Brano estratto:
____

Parlando in generale, la serie peggiora con il passare degli anni. A poco a poco, verso la quinta o la sesta serie, Colombo comincia a gigioneggiare, cioè a sottolineare, a enfatizzare in maniera sguaiata atteggiamenti caratteristicamente suoi, o parole del suo idioletto. Quando comincia a riferirsi a sua moglie come alla «Signora Colombo», quando comincia a gesticolare troppo per far vedere che sta pensando intensamente, o che gli è venuto in mente qualcosa, quando i sospettati si comportano con lui come se sapessero che è il tenente Colombo dell’omonima serie televisiva (come l’insoffribile Louis Jourdan in Vino d’annata, 7.1) – allora tutto diventa maniera. E alla fine degli anni Ottanta sarà appunto questo, maniera, soltanto maniera, la seconda serie di Colombo, che è inguardabile.

____

Dati forniti:
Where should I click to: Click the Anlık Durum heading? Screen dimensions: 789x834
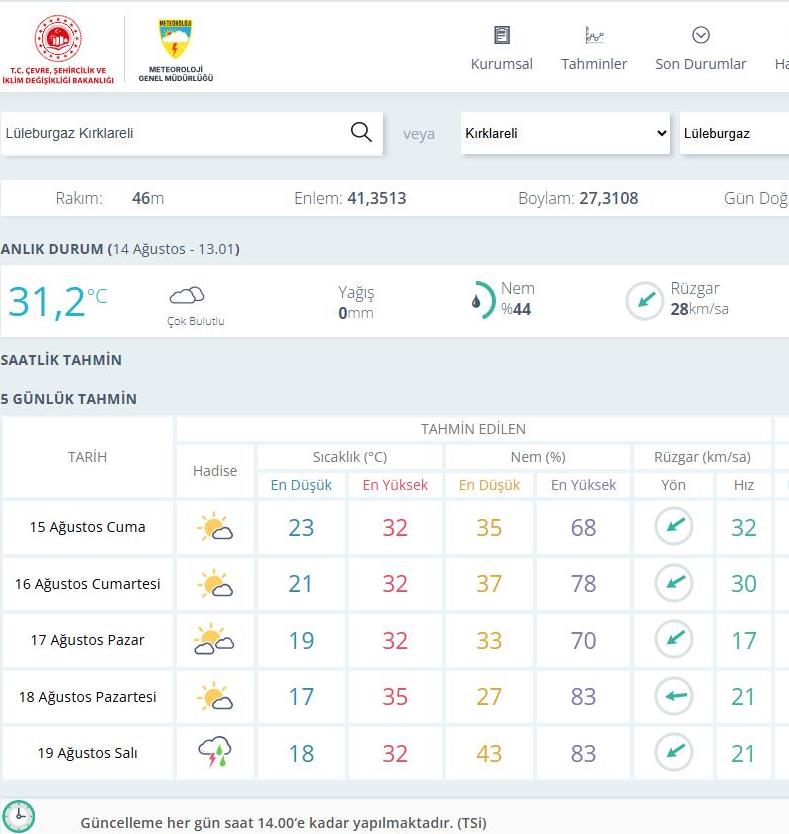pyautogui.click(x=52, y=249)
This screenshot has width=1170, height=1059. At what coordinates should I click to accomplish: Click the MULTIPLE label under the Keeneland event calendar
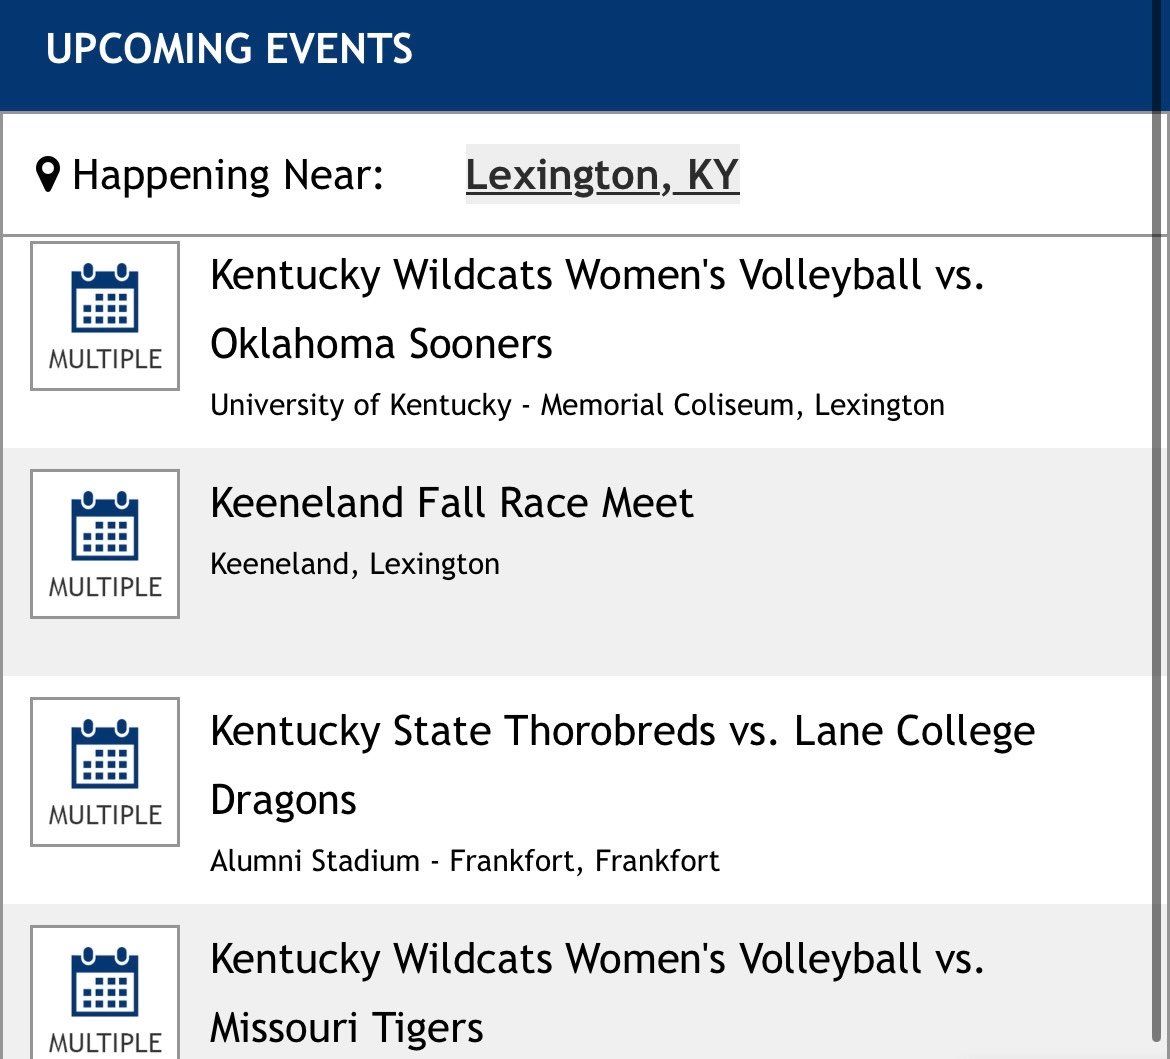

____

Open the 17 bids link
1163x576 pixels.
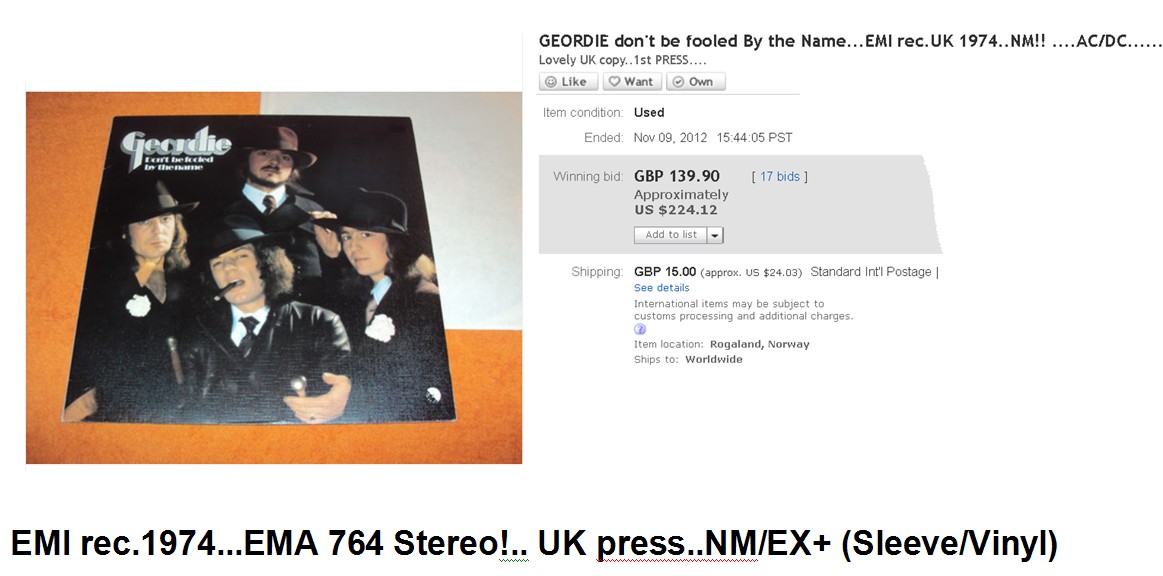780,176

____

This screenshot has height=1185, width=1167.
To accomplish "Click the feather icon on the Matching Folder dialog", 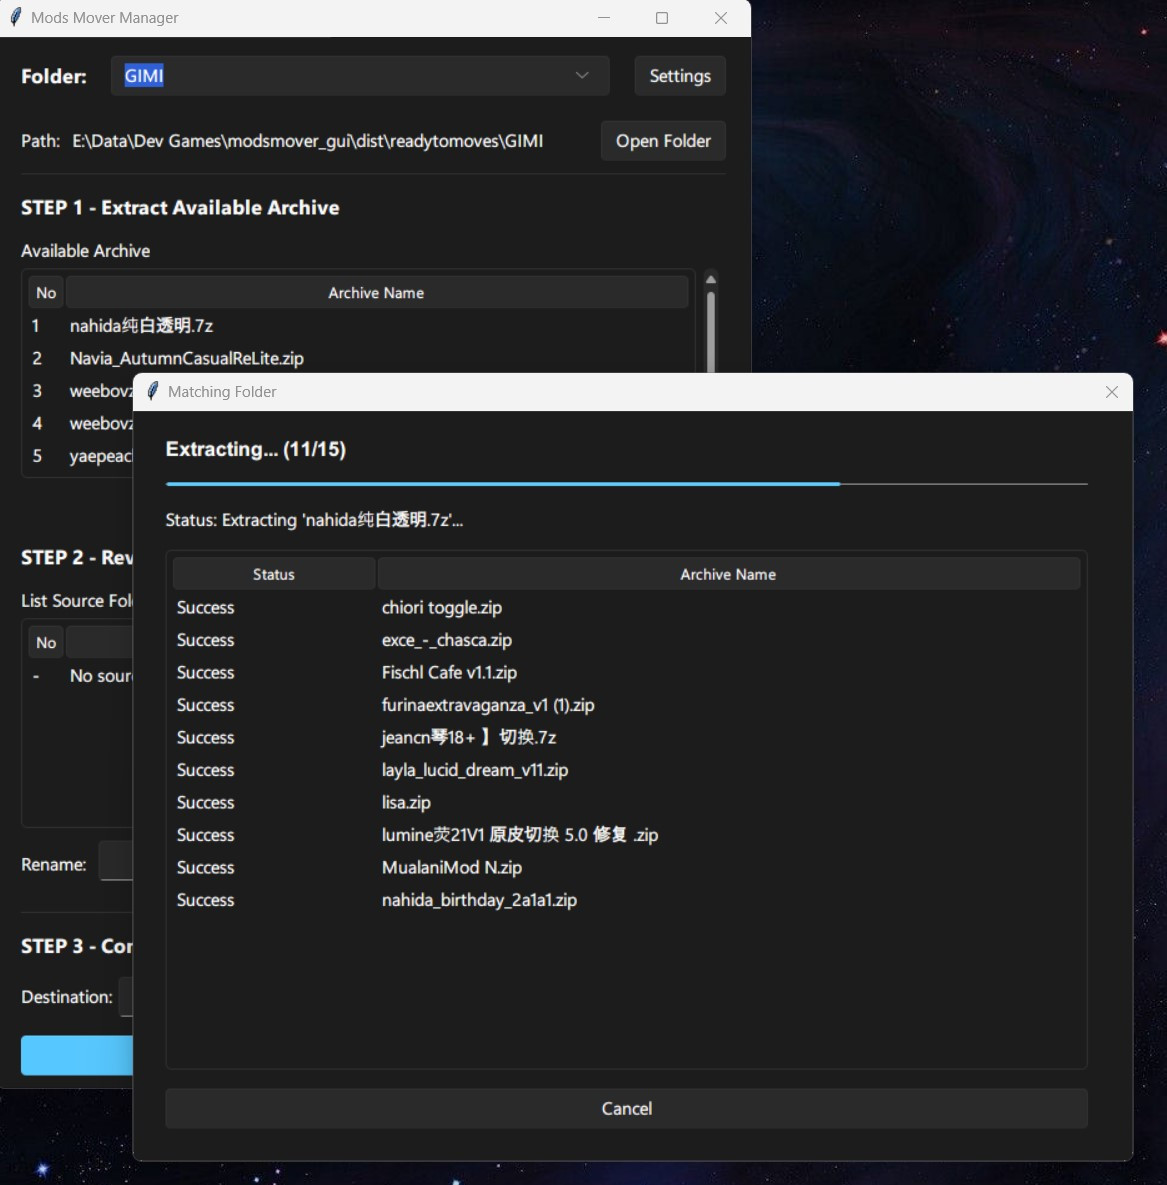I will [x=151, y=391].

____

Esercizio: Ricopia fedelmente dal brano su Colombo il passo che va da «Parlando in generale, la» fino a «che è inguardabile.», incluse queste ultime parole.

Soluzione:
Parlando in generale, la serie peggiora con il passare degli anni. A poco a poco, verso la quinta o la sesta serie, Colombo comincia a gigioneggiare, cioè a sottolineare, a enfatizzare in maniera sguaiata atteggiamenti caratteristicamente suoi, o parole del suo idioletto. Quando comincia a riferirsi a sua moglie come alla «Signora Colombo», quando comincia a gesticolare troppo per far vedere che sta pensando intensamente, o che gli è venuto in mente qualcosa, quando i sospettati si comportano con lui come se sapessero che è il tenente Colombo dell’omonima serie televisiva (come l’insoffribile Louis Jourdan in Vino d’annata, 7.1) – allora tutto diventa maniera. E alla fine degli anni Ottanta sarà appunto questo, maniera, soltanto maniera, la seconda serie di Colombo, che è inguardabile.